* _What to work on_: Rewrite the part of the data that opens with the line containing "Viewport: 675px width, 379px height." and runs through the end of the data, substituting "Refresh the current page" for "Reload the current page" and changing nothing else. Give only those lines and leave the pictures out.

* _Supplied material_:
::::::::

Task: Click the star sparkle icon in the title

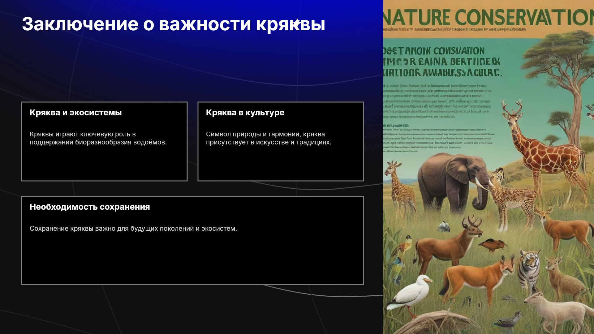Action: point(297,23)
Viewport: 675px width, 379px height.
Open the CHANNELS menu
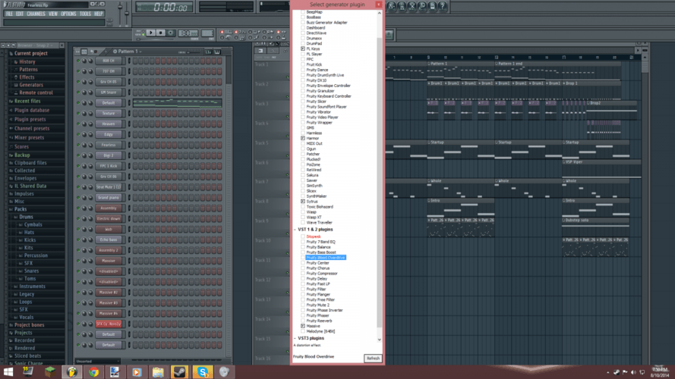coord(37,14)
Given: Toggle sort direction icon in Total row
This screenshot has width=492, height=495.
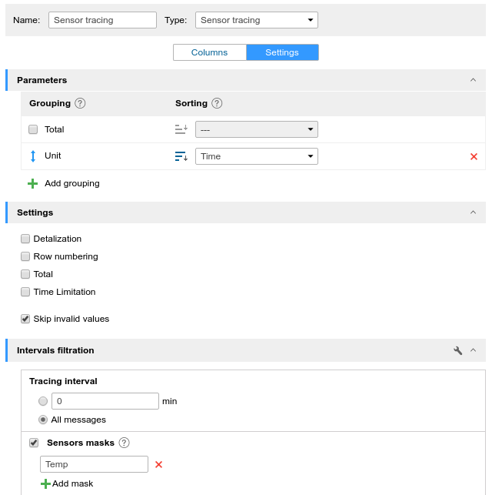Looking at the screenshot, I should (181, 129).
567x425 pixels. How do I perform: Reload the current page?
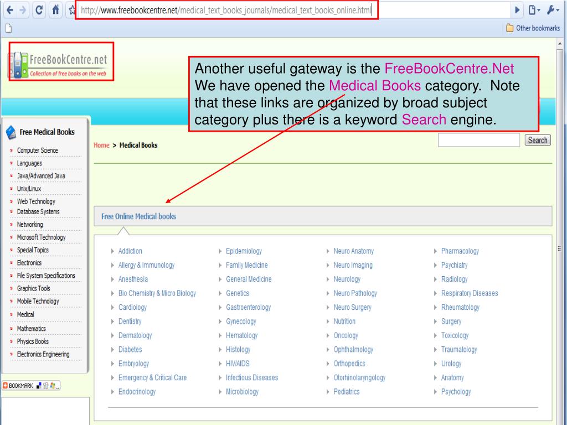click(40, 9)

::::::::

* _Full response_:
Viewport: 675px width, 379px height.
Open the CHANNELS menu
coord(37,14)
Given: Toggle sort direction icon in Total row
This screenshot has width=492, height=495.
Looking at the screenshot, I should (181, 129).
567x425 pixels. How do I perform: Refresh the current page?
click(40, 9)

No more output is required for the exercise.